A geração tique-toque: na era das redes, surgem novos tipos de cacoetes

A geração tique-toque: na era das redes, surgem novos tipos de cacoetes

 


Na França do início do século XIX, a marquesa de Dampierre costumava chocar a aristocracia local ao proferir palavrões e ofensas sem sentido, aos quais somava até sons de latidos. A jovem jurava não ter controle sobre seus atos, o que intrigava os médicos daquela época. Décadas depois, com base no caso de Dampierre e em outros, semelhantes, o neurologista francês Georges Gilles de la Tourette (1857-1904) descreveria uma síndrome que levaria seu nome. Trata-se de um transtorno neurológico hereditário, que costuma se manifestar na infância, caracterizado por movimentos repetitivos involuntários ou ruídos indesejados — ou, como se diz no jargão popular, tiques nervosos. Duzentos anos depois dos surtos da marquesa, pesquisadores de diversos países têm alertado para o surgimento de um novo e insólito tipo de cacoete. Sua origem é preocupante: as redes sociais, em especial o onipresente TikTok, com mais de 1 bilhão de usuários.
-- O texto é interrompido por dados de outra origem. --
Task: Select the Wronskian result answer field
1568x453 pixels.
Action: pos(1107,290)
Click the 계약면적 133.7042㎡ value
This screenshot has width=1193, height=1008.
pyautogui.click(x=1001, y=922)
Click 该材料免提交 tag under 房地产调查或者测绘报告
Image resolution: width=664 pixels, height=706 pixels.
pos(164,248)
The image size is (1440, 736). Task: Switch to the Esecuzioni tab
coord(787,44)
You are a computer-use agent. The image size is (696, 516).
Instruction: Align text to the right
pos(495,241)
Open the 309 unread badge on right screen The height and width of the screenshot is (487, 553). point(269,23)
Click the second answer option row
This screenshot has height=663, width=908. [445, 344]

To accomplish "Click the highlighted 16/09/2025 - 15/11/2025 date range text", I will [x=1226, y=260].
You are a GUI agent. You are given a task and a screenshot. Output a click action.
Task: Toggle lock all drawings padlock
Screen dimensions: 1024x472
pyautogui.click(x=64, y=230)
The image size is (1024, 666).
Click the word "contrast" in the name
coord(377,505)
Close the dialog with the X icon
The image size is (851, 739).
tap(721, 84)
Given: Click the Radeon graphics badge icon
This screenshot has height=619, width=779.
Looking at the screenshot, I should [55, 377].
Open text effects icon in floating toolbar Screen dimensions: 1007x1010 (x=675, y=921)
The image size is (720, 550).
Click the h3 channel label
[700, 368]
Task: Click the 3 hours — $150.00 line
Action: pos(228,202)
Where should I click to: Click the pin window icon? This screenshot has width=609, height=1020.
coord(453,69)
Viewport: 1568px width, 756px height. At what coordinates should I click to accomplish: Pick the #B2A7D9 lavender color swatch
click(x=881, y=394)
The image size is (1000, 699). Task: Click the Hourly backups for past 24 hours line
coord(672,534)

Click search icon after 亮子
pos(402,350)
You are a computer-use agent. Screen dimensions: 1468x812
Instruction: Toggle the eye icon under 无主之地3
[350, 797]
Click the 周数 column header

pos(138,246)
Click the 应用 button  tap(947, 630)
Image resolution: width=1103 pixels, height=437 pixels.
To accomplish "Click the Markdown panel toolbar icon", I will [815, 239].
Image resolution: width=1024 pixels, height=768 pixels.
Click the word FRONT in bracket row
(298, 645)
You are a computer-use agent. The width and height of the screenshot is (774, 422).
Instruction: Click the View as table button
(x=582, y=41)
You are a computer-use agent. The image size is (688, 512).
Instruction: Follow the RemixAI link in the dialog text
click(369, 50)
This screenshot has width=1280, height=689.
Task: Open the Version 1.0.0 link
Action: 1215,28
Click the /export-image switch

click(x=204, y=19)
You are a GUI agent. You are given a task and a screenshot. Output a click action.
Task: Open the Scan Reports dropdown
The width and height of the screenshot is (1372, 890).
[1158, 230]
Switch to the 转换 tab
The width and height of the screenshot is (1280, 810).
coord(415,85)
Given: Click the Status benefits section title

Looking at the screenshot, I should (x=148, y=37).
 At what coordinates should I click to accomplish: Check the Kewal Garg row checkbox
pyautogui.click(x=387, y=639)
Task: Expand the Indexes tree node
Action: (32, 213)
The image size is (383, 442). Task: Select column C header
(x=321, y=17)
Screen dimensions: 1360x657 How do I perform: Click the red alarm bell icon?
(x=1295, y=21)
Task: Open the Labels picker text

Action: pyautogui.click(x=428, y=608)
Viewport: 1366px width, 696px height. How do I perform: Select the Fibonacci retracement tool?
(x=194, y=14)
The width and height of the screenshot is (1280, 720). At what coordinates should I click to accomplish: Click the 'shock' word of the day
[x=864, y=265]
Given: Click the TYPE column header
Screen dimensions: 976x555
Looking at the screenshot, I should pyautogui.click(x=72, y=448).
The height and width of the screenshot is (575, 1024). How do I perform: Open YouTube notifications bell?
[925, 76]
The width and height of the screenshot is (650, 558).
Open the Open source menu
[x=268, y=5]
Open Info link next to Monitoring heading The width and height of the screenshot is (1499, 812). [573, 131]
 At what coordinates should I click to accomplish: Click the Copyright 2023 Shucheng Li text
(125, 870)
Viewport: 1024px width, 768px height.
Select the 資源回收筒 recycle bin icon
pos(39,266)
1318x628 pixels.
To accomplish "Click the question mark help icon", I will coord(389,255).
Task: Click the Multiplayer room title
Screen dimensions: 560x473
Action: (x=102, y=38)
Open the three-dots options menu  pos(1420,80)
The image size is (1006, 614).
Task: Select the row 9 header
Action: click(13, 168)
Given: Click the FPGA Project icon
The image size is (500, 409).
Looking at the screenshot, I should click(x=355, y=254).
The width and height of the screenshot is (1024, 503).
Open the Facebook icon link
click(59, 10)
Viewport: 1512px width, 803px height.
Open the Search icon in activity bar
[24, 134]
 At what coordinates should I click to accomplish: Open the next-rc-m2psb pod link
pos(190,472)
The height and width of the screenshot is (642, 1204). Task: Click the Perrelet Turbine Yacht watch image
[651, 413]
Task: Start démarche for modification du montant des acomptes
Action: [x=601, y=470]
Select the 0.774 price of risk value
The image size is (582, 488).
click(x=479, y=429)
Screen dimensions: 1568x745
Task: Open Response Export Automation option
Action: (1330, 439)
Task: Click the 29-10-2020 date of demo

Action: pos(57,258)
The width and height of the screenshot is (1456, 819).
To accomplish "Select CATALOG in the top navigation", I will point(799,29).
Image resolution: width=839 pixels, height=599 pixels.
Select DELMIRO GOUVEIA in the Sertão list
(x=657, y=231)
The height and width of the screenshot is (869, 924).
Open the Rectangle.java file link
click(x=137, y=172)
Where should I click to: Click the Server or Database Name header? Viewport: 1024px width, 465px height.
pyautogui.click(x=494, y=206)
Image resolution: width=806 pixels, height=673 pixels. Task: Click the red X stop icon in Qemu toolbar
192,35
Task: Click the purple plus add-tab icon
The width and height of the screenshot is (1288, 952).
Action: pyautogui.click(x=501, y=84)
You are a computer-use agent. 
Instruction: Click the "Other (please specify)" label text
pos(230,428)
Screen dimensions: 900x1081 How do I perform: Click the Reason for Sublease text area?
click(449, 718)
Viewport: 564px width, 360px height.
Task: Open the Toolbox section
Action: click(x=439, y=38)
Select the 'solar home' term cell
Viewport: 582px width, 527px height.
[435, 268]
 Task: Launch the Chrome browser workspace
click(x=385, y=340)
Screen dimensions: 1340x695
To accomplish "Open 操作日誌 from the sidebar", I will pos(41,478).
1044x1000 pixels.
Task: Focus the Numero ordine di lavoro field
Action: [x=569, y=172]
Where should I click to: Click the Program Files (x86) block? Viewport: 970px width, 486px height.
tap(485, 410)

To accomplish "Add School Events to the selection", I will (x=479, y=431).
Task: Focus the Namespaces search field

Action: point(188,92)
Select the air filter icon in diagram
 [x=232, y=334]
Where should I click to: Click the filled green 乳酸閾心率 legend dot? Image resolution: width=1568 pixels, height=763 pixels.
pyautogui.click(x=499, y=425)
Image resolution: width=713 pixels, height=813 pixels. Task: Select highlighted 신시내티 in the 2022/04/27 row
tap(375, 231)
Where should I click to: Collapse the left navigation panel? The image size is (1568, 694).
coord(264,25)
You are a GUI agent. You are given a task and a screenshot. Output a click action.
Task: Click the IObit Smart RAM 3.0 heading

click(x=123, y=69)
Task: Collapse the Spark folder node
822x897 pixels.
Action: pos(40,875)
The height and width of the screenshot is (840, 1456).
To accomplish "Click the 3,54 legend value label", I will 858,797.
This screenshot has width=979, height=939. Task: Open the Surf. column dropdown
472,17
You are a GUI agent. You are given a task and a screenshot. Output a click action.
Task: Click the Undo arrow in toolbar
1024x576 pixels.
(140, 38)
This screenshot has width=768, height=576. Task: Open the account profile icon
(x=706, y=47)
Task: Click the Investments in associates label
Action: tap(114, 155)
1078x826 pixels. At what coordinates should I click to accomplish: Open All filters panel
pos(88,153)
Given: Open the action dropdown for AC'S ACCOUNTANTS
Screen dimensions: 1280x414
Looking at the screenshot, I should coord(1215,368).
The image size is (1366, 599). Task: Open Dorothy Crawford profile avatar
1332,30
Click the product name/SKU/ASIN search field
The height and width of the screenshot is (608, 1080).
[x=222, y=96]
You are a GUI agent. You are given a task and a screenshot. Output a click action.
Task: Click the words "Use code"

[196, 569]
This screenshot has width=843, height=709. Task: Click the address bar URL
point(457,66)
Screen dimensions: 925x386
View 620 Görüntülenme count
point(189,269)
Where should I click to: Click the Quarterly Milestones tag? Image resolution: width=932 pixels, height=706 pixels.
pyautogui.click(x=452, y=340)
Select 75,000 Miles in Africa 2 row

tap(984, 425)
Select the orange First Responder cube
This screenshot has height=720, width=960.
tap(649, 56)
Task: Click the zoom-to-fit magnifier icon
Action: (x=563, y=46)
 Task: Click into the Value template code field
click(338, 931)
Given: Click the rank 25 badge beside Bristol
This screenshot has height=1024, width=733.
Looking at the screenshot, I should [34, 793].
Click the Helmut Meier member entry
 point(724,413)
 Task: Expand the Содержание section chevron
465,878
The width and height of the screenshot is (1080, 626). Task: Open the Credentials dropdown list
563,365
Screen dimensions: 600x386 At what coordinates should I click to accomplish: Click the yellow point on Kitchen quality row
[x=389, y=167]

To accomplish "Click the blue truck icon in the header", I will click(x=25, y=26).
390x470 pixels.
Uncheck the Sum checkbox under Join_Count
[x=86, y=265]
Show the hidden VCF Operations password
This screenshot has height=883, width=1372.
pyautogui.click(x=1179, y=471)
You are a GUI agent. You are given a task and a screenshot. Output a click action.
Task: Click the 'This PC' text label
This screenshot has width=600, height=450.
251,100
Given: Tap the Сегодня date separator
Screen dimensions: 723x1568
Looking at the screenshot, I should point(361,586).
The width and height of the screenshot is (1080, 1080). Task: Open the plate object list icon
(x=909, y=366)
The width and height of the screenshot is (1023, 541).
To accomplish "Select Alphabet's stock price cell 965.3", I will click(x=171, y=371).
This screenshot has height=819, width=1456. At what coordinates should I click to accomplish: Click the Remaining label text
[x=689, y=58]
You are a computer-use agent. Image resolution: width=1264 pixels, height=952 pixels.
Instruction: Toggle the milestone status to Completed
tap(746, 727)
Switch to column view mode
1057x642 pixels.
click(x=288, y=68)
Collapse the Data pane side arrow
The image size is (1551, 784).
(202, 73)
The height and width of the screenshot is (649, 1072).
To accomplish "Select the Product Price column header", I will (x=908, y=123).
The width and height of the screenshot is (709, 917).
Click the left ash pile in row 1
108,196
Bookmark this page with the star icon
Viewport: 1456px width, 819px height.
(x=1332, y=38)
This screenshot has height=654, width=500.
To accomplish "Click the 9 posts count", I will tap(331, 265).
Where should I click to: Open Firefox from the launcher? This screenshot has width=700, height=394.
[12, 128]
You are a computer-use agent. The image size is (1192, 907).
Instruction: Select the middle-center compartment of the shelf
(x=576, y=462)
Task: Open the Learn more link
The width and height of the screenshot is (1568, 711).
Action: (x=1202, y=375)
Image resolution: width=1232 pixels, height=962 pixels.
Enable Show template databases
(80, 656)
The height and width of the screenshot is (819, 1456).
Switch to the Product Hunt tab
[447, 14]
Uma série de artigos publicados em revistas médicas desde o começo da pandemia de Covid-19 tratou do aumento de casos de jovens que apresentaram início repentino de tiques motores e fônicos. Nas principais clínicas especializadas de Londres foram registrados seis por ano, em 2019, ante quatro por semana, no auge da pandemia, em 2020 e 2021. São sintomas diferentes dos da síndrome de Tourette (veja no quadro abaixo) e de prevalência feminina — os casos “clássicos” costumam acometer quatro homens para cada mulher. E o que tem o onipresente TikTok a ver com essa história? Verificou-se o uso e abuso de visualizações, entre as jovens acompanhadas em consultórios, de vídeos com a hashtag #tourettes. Um dos recortes do estudo cruzou dados dos consultórios e de mais de 3 000 vídeos e revelou que diversas meninas passaram a replicar involuntariamente a palavra beans (feijão) com sotaque britânico, repetindo o tique de uma popular influenciadora. Ou seja, as meninas estavam “copiando” o transtorno alheio. Esse mimetismo já foi descrito como “doença psicogênica em massa”, mas costumava ocorrer em locais geográficos específicos. As redes sociais, porém, lhe dão incômodo alcance global.